Comment #3: In 3.3 Radiation and Cancer Vaccines, I don’t see many evidences of radiation therapy combining with cancer vaccine. Is it possible that radiation therapy combining with CAR T-cell therapy will improve cancer treatment?

Our Response #3: Thank you for this key point. We have included a paragraph on CART-Cell therapy in our revised version:

Despite the vast body of research on the systemic immune response after RT, especially in combination with immunomodulatory drugs, there is a lack of data directly examining the synergy between radiation and CAR T-cell therapy. However, several preclinical studies have revealed the mechanism by which RT initiates tumor-specific immune responses, which can provide the basis for overcoming some of the challenges facing CAR T-cell therapy in solid tumors. High expression of tumor antigen as compared to the normal tissue is very important for this therapy. RT has the potential to increase tumor-associated antigens and cell surface receptors. One study reported that RT led to a dose-dependent increase in the expression of MHC1 molecules on the surface of tumor cells [167]. We have mentioned above that RT releases tumor-associated antigens like CEA, so it is interesting that CAR T cells directed against CEA are in clinical trial. Mesothelin is another target of interest in a study of CAR T-cell therapy for lung cancer. One study observed that mesothelin expression per cell was higher in the irradiated group than in the control group [168]. RT can target other barriers to CAR T-cell therapy, such as the trafficking of CAR T cells into solid tumors. RT can upregulate adhesion molecules like ICAM1 and VCAM1 to promote adhesion [169, 170]. Thus, even as the role of RT in CAR T-cell therapy is still evolving, we can say that RT would be a strong adjunct for this therapy.

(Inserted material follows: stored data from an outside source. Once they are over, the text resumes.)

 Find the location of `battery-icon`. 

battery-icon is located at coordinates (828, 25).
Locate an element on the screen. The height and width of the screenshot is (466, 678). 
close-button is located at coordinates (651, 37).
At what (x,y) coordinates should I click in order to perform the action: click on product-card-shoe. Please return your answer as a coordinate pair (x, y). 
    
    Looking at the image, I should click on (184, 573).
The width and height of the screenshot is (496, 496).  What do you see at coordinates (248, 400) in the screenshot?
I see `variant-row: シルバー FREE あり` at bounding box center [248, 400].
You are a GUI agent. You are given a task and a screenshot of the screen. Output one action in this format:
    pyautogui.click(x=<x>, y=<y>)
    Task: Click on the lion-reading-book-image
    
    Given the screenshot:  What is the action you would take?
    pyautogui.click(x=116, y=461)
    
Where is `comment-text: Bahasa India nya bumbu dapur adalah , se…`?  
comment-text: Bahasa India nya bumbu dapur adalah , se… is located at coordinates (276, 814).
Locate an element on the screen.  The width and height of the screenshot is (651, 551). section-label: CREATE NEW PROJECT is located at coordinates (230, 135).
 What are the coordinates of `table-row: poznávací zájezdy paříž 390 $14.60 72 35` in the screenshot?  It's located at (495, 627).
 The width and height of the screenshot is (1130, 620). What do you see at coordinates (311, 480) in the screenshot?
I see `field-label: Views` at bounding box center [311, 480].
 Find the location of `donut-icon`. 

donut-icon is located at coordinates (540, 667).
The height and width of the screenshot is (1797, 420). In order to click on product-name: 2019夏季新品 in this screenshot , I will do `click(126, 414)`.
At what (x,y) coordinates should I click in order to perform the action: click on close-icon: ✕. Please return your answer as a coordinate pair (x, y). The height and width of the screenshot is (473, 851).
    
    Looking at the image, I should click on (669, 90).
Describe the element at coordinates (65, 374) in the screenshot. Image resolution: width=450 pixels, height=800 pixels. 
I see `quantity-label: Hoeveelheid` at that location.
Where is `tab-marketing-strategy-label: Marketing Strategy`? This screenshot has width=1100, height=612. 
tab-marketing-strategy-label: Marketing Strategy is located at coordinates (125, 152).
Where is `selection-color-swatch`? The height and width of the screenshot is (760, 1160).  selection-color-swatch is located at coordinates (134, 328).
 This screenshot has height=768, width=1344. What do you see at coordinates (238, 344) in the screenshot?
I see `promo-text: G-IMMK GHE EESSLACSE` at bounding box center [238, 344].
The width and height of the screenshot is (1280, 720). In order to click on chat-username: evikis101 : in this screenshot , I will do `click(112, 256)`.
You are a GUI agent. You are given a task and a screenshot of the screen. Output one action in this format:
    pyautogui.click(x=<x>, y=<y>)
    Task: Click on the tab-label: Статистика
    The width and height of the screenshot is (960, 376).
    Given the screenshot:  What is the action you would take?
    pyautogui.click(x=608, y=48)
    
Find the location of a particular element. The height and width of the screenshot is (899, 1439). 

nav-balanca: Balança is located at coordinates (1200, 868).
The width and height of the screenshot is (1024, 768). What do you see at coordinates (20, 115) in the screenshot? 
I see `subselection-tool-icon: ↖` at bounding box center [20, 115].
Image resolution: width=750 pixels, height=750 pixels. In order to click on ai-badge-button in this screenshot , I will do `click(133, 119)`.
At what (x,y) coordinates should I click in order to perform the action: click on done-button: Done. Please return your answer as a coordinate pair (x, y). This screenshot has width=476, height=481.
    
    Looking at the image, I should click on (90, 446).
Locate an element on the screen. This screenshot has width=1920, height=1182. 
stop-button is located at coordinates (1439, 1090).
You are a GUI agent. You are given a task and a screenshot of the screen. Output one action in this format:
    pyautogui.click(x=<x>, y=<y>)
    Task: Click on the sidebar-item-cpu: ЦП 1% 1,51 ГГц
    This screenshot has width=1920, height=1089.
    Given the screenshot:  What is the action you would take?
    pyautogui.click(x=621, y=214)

Comment #4: If the cancer cells are highly radioresistance, does radiation therapy modulate RT-mediated immune response to improve the therapeutic effect in cancer treatment?

Our Response #4:  We have included the following paragraph in our revised version:

To improve the efficacy of radiotherapy, it is important to understand the mechanisms of radioresistance. RT mainly affects and damages DNA, but upregulation of the DNA damage response is associated with radioresistance [102, 103]. Mitotic cells are hypersensitive to radiation because they inactivate DSB repair [104], though B16-BL6 and PANC-1 cells have shown high radiosensitivity during the early S-phase [105]. We know that some tumors are more radiosensitive than others, but little is known about the roles that the immune response plays across a range of radiosensitive and radioresistant cells. One study reported that radiation reprogrammed the tumor microenvironment in the parental tumor, but resistant tumors were not affected much. The parental tumor showed more CD8+ T cell infiltration than resistant cells. Along with that, T cell chemokines that play an important role in the immune response were also more present in parental cells than in radioresistant cells. This raises the possibility that CD8+ T cell infiltration after radiotherapy might be related to tumor radiosensitivity in vivo [106]. Thus, the radioresistance and radiosensitivity of tumors are important parameters that determine the extent to which radiation activates the immune response. Radiation initiates immune responses by fragmented DNA and tumor cell death. Cancer cells that are resistant to radiation will have less of an immune response than radiosensitive cells.

Comment #5: Abscopal effect is an interesting phenomenon in radiotherapy. Are there any references or methods that can predict the enhancement of immunological response after radiotherapy?

Our Response #5: Yes, we agree with the reviewer that it is very important to predict enhancement of immunological response after radiotherapy. That would be quite helpful in clinical set up. We have included two paragraphs on abscopal effects.  Please refer our response #2 above.

Round 2

Reviewer 2 Report

The authors have answered my comments. Thank you.